Cuesta comprender por qué es tan difícil para la gran masa reaccionaria de nuestro país permitir que los demás hagan su vida sin molestar, sin imponer formas ni normas. Ellos pueden cumplir con sus ritos, ceremonias, vida social, y tradiciones con total libertad. La convivencia en democracia es más complicada que la uniformidad de los sistemas totalitarios, eso está claro, pero los inconvenientes deberían quedar compensados con la satisfacción de poder elegir, de saber que otros, a nuestro lado, disfrutan de la vida que han elegido. Eso es humano y cristiano. Pero muchos no valoran la libertad porque están comprometidos con unas creencias que les impiden acceder a ella.

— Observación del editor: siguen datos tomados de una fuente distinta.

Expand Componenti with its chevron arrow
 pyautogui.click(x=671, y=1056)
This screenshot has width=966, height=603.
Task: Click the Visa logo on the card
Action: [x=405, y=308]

Disfrutan de unos privilegios que han tenido siempre, también cuando no la había, pero tienen que hacer en la clandestinidad lo que otros llevan a cabo con alegría y normalidad. Se sienten hipócritas y con razón. En definitiva, la libertad no les aporta nada. Además, admitir modos de vida que a ellos les están vedados les supondría reconocer que están desperdiciando la propia. Insisten en la riqueza espiritual que aporta el sacrificio y la represión, pero no parecen disfrutar mucho de ese beneficio cuando pierden la calma y se echan a la calle porque los demás no vemos la luz, no encontramos el camino. Sería comprensible, por su parte, una reacción de misericordia hacia aquél que, por ignorancia, vive en el error y no alcanza las cotas de la vida superior, pero esa beligerancia contra unos derechos que ni les van ni les vienen, porque están más allá de sus preceptos, denota una insatisfacción patológica por no poder acceder al paraíso aquí y ahora. La zorra, cuando no llegaba a las uvas, se autoconvencía de que era diabética. Ellos cortan la parra.